The Mujahideen Army have also taken the unique step of appealing directly to the American public via several English-language videos purportedly produced and distributed by the group.

==Attacks==
The Mujahideen Army has taken credit for numerous attacks against American forces in Iraq. The majority of these claims are issued in communiqués or videos posted on mujahideen websites.

Some notable attacks in which the Mujahideen Army has claimed responsibility:
- The January 2007 downing of a Black Hawk helicopter north of Baghdad.
- Shooting down an American Apache helicopter in January 2006.

==Leadership==
Little is publicly known about the Mujahideen Army's leadership and command structure.

In October 2005, the U.S. military announced that it had captured Ahmad Ni'mah Khudayyir Abbas (a.k.a. Abu Shihab), a group "lieutenant and propaganda chief" in the Abu Ghraib district west of Baghdad.

In a January 2006 statement urging the Mujahideen Army to join the then-fledgling Mujahideen Shura Council, al-Qaida in Iraq identified the emir of the Mujahideen Army as "The Leaping Lion."

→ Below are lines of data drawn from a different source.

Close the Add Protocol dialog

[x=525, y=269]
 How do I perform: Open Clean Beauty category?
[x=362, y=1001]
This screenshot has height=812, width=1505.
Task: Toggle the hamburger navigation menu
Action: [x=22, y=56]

American intelligence analyst Malcolm Nance claims that Mujahideen Army of Iraq was a liaison between former Baath militias like the Fedayeen Saddam and the Islamists. However, most Mujahideen Army commanders appear to be former regime soldiers who were anti-Baathist politically and became Islamist mujahideens after they left army service following the 2003 U.S. invasion. Mujahideen Army spokespeople like Abdul-Rahman Qaisi and Abdullah Umari have been critical of the Baath party and want to turn Iraq into an Islamic emirate free of control from foreign occupation.